## The problem
Copy verbatim every line of the listing from the line containing "Given: Click the" through the end of the listing, including both of those ends.

(Listing excerpted from a collection)
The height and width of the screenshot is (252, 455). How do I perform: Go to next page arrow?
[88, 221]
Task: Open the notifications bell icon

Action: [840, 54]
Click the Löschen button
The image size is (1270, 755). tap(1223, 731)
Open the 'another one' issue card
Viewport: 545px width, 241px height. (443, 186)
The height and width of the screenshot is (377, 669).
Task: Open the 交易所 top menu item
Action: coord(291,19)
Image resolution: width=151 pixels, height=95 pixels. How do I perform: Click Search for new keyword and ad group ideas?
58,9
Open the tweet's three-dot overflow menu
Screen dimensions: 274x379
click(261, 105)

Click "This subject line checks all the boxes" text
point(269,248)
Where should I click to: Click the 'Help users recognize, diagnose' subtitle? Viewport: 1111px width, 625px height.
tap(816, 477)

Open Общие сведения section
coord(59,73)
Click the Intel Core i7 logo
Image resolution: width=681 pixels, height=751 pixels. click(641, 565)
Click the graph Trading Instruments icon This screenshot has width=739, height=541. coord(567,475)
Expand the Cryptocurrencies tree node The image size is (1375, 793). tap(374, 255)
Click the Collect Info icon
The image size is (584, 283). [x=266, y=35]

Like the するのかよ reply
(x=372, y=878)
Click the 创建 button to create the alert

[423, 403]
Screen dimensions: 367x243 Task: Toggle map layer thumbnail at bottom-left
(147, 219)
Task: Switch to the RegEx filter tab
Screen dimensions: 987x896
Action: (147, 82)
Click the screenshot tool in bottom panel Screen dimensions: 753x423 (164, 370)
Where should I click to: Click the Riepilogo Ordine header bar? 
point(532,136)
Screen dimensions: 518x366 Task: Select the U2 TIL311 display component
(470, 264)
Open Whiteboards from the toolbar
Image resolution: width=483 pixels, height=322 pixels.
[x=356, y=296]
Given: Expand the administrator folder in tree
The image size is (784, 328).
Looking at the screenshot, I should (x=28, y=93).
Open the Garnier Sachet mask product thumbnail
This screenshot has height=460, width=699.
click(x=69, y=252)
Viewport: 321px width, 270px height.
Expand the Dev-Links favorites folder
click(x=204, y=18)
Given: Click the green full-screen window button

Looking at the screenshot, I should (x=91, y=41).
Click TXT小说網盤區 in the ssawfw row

## Problem solution
Given: Click the green full-screen window button

Looking at the screenshot, I should (x=91, y=41).
Click TXT小说網盤區 in the ssawfw row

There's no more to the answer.